# Uber Close to Settling Drivers’ Suit With Billions at Stake...



## Peanut hello (Sep 19, 2016)

Uber Technologies Inc. is trying to finalize a settlement with California drivers to resolve potentially billions of dollars in claims stemming from the company's refusal to give them the protections and benefits of employees.

The case centers on allegations that the company failed to pay minimum wage and overtime to hundreds of thousands of drivers.
read more here..
http://www.bloomberg.com/news/artic...ttling-drivers-lawsuit-with-billions-at-stake


----------



## uberdriverfornow (Jan 10, 2016)

I never even heard of this lawsuit. This will be huge.


----------



## Peanut hello (Sep 19, 2016)

They might find away to get around it..


----------



## TwoFiddyMile (Mar 13, 2015)

Peanut hello said:


> They might find away to get around it..


So far, always.
UberTeflon


----------



## d0n (Oct 16, 2016)




----------



## u-Boat (Jan 4, 2016)

uberdriverfornow said:


> I never even heard of this lawsuit. This will be huge.


Yeah it will be huge for the lawyers. California uBer drivers will get a $28 check in the mail.


----------



## ChinatownJake (Jan 3, 2016)

There are actually two California Uber class-action lawsuits. This one (for which Bloomberg article adds very little info), and another filed in San Francisco.
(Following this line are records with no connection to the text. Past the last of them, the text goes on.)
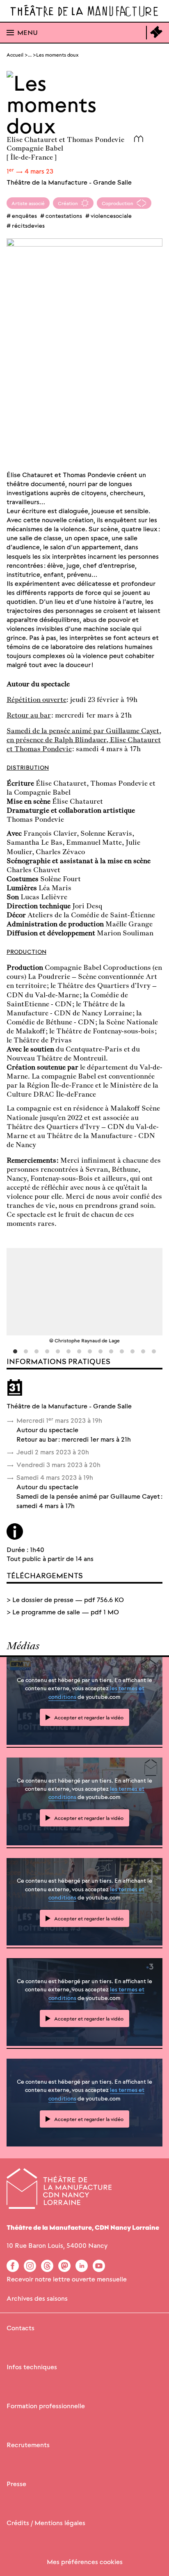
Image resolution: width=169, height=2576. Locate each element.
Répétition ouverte (36, 699)
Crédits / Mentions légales (46, 2522)
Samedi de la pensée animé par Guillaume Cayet (88, 1496)
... (30, 54)
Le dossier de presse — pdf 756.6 (68, 1599)
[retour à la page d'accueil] (84, 11)
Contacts (20, 2327)
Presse (16, 2483)
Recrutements (28, 2444)
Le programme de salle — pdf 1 (65, 1611)
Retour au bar (29, 715)
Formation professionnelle (46, 2405)
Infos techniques (32, 2366)
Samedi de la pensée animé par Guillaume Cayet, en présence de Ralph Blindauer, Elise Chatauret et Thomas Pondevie (84, 739)
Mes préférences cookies (85, 2561)
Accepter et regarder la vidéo (88, 1717)
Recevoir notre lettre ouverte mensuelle (67, 2278)
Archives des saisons (37, 2298)
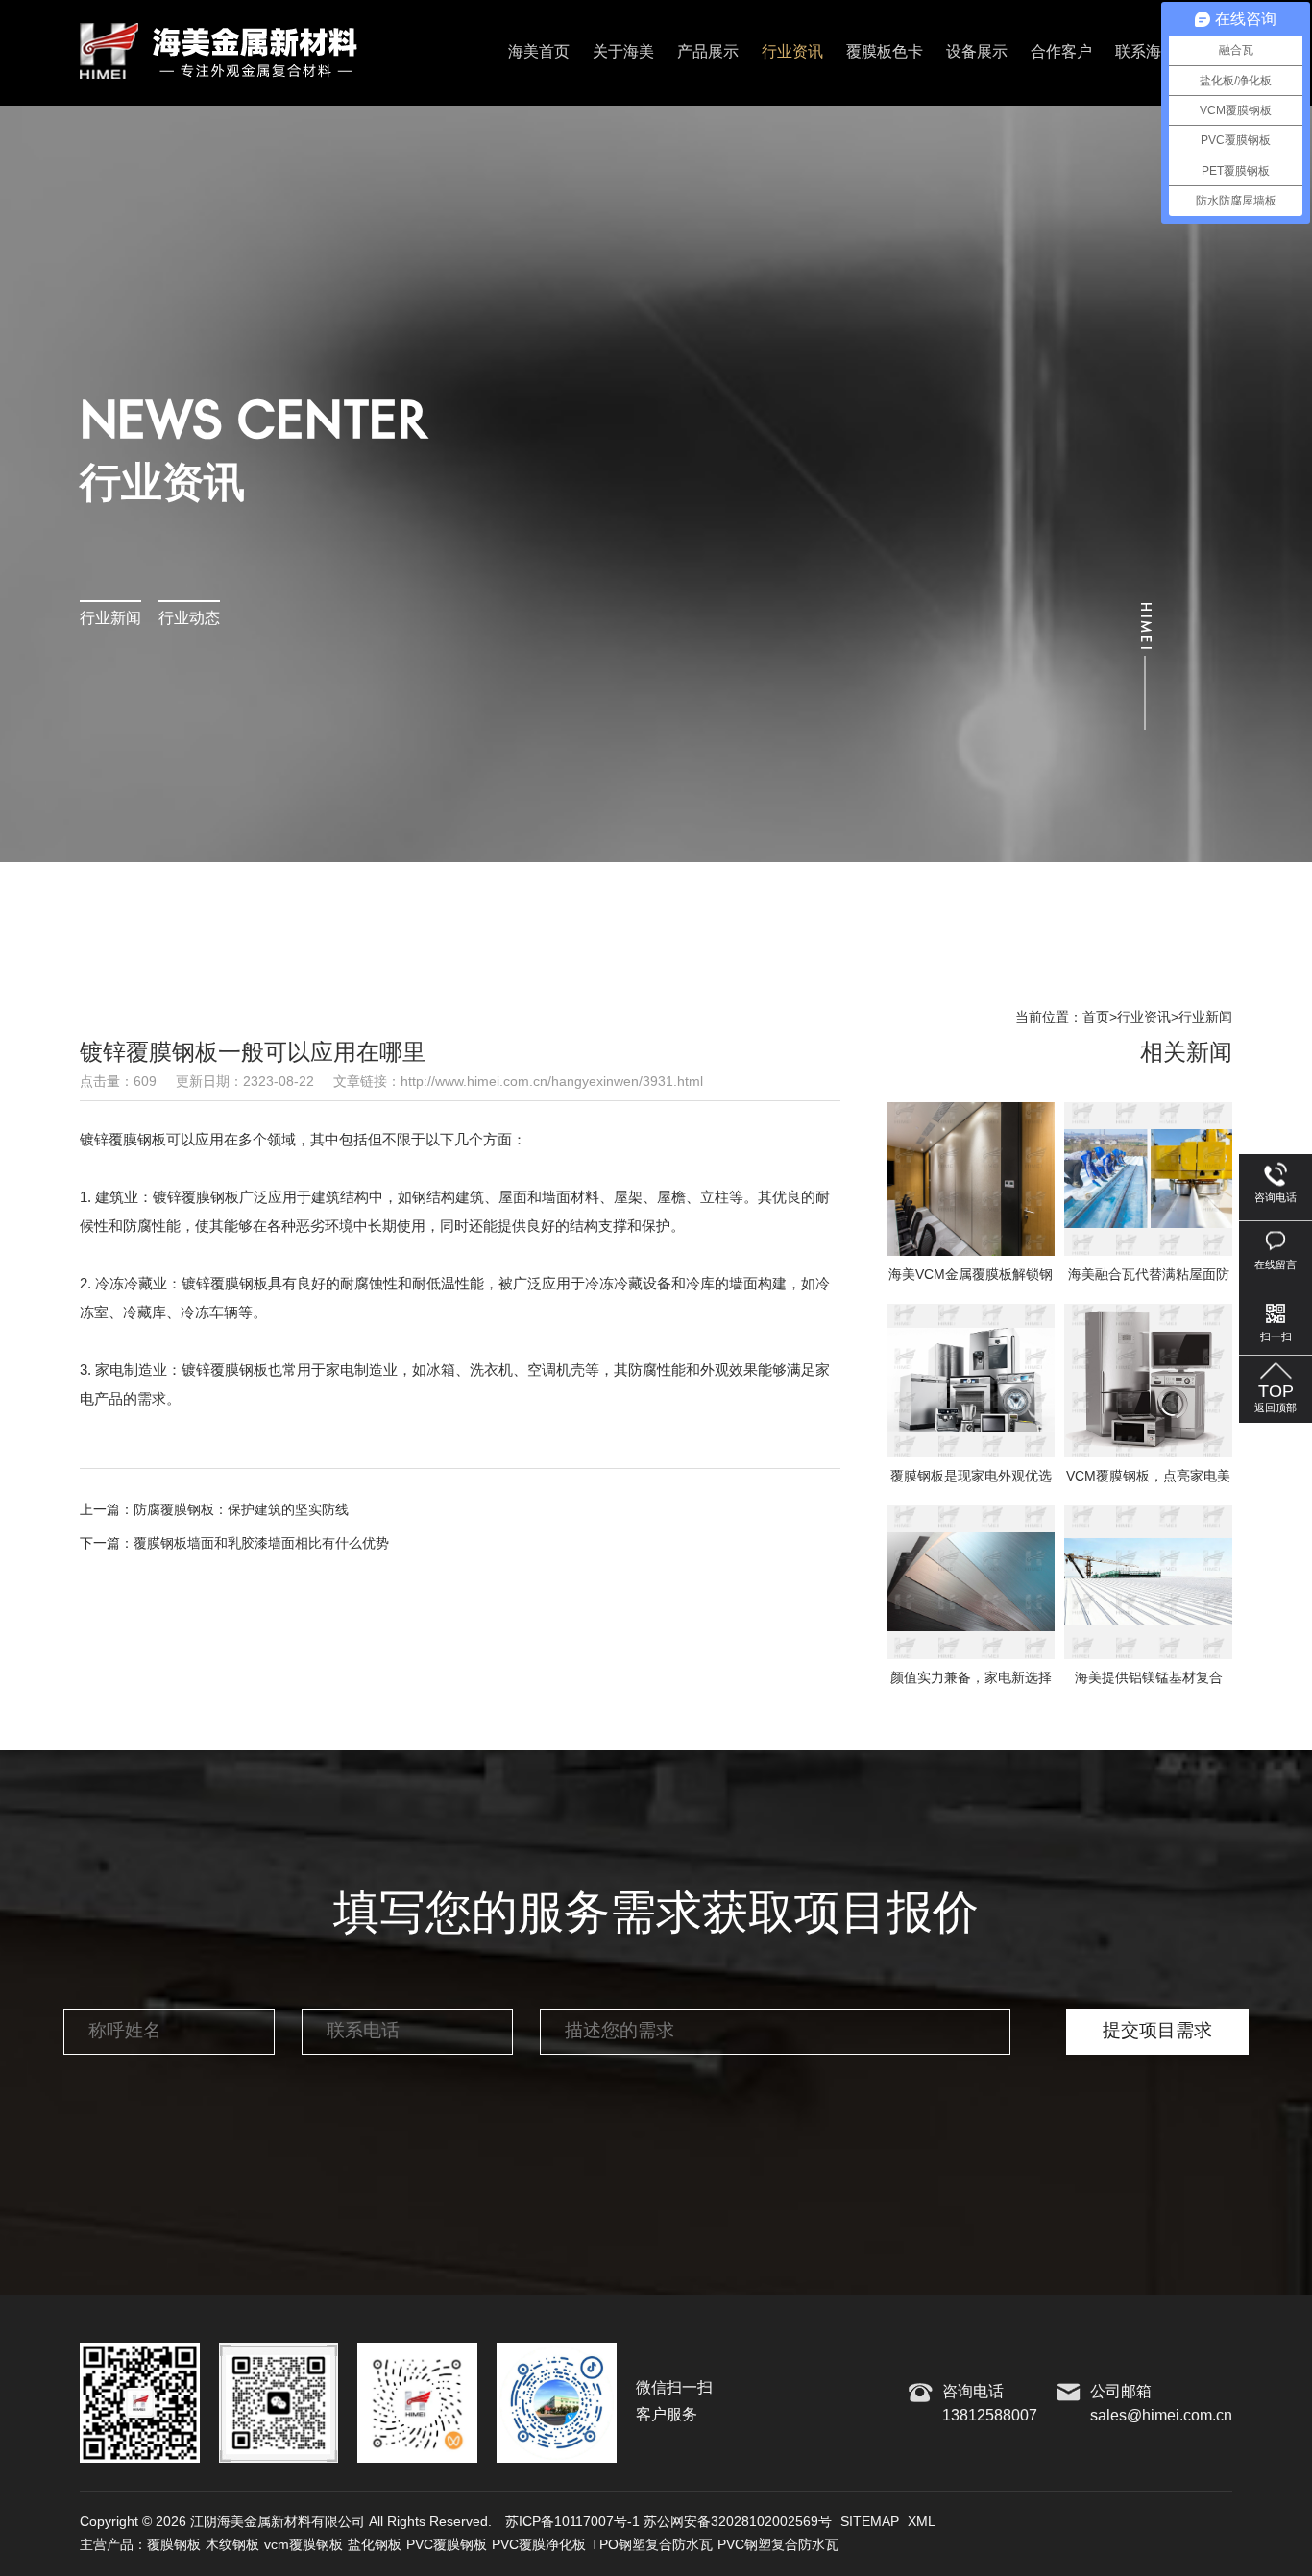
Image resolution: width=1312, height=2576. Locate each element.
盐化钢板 (374, 2545)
Check out this little tidbit, from article:

_Uber won a critical appeals court decision that, if it stands, reduces the class size of the San Francisco case from almost 400,000 drivers to fewer than 10,000._


----------



## Peanut hello (Sep 19, 2016)

u-Boat said:


> Yeah it will be huge for the lawyers. California uBer drivers will get a $28 check in the mail.


You are right for the Lawyers is gonna be good.


----------



## uberfraud (Sep 22, 2016)

u-Boat said:


> Yeah it will be huge for the lawyers. California uBer drivers will get a $28 check in the mail.


thats a case of beer for me! i don't even drive anymore!


----------



## tohunt4me (Nov 23, 2015)

Peanut hello said:


> Uber Technologies Inc. is trying to finalize a settlement with California drivers to resolve potentially billions of dollars in claims stemming from the company's refusal to give them the protections and benefits of employees.
> 
> The case centers on allegations that the company failed to pay minimum wage and overtime to hundreds of thousands of drivers.
> read more here..
> http://www.bloomberg.com/news/artic...ttling-drivers-lawsuit-with-billions-at-stake


Some lawyers will be rich !


----------



## RamzFanz (Jan 31, 2015)

Lawyers and class action suits:


Find disgruntled group.
Promise them the world.
File suit with enough merit to not be thrown out of court for being frivolous.
Let corporation settle for less than the cost of a trial and admit nothing.
Collect massive fee and tell group to get lost.


----------



## SEAL Team 5 (Dec 19, 2015)

RamzFanz said:


> Lawyers and class action suits:
> 
> 
> Find disgruntled group.
> ...


Of course you ask for continuances so it appears to your clients that this is a lengthy case.


----------



## SEAL Team 5 (Dec 19, 2015)

uberfraud said:


> thats a case of beer for me! i don't even drive anymore!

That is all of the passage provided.